Supreme Court of Mississippi
Apr 16, 1962
139 So. 2d 863 (Miss. 1962)

Summary

In Morgan Drive-A-Way v. Lee, 243 Miss. 891, 899, 139 So.2d 863, 865-866 (1962), supra, there was argument that the Public Service Commission failed to include in its order sufficient ultimate findings of fact, and this Court pointed to Illinois Central Railroad Co. v. Jackson Ready-Mix Concrete, 243 Miss. 72, 137 So.2d 542 (1962), which announced that state agencies are not required to make a detailed finding of fact, but that an ultimate finding is sufficient.

Summary of this case from Mississippi Public Service Commission v. AAA Anserphone, Inc.

Opinion

No. 42184.

April 16, 1962.

1. Supreme Court — evidence — judicial notice.

Supreme Court would take judicial knowledge of fact that as to party who did not appear on appeal from order granting certificate of public convenience and necessity, order granting certificate had been revoked by Public Service Commission.

2. Public Service Commission — restricted common carrier by motor vehicle transporting mobile homes — evidence — substantial evidence supported award of certificate.

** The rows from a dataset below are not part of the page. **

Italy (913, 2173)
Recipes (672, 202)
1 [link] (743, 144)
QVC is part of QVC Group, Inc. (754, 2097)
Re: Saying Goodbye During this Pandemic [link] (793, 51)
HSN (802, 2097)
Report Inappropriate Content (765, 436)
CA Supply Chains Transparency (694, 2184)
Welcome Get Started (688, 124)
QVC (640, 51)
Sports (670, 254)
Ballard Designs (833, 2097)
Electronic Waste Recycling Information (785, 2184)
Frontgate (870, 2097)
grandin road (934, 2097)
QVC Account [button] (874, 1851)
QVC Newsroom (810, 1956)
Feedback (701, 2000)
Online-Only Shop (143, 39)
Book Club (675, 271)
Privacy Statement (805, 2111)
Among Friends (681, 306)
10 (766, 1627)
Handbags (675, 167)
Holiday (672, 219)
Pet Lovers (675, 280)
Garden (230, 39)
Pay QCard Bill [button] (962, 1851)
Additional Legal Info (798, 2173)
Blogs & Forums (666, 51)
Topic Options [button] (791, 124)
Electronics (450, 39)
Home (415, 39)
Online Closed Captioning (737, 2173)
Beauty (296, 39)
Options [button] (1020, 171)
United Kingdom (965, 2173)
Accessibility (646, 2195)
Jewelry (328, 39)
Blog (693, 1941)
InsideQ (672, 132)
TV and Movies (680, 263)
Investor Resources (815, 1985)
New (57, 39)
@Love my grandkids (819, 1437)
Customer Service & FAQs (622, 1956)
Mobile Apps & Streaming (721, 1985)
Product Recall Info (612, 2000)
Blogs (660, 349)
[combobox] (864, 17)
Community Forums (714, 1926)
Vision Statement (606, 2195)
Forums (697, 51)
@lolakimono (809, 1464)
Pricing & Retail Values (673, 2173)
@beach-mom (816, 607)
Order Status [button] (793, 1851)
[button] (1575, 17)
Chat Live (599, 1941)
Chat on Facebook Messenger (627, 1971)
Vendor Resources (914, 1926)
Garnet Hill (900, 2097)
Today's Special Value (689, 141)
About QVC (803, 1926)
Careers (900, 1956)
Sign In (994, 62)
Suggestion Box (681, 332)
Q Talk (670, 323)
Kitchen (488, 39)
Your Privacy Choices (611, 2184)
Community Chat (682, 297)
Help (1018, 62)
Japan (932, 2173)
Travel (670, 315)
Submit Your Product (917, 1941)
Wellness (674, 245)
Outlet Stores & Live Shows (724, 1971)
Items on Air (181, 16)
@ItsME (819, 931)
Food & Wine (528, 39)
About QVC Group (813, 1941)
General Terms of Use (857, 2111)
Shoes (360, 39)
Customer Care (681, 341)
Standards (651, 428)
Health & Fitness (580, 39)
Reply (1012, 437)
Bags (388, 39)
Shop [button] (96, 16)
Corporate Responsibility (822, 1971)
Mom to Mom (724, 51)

There was substantial evidence to support award of certificate of public convenience and necessity to operate as a restricted common carrier by motor vehicle transporting mobile homes between points in Mississippi over irregular routes.

3. Public Service Commission — certificate of convenience and necessity — Tri-State Rule not applicable to facts of case.

"Tri-State Rule" holding that certificate of public convenience and necessity should not be granted motor carrier where there is adequate service existing and if inadequate unless existing carriers have been given opportunity to furnish additional service, was not applicable where there was no regular route involved and there were only three authorized carriers with limited equipment and facilities and business was one which Commission was justified in believing was increasing steadily.

4. Evidence — matter of common knowledge.

Court knew as a matter of common knowledge that some workers may have their house trailers situated in places where there are no public roads.

5. Public Service Commission — witnesses — competency — rules of Interstate Commerce Commission as not binding on local Commission.

Rules of Interstate Commerce Commission regarding those competent to testify at hearing on motor carrier application are not binding on local Public Service Commission which has power to make its own rules and enforce them.

6. Public Service Commission — witnesses — competency — evidence — rules of Commission.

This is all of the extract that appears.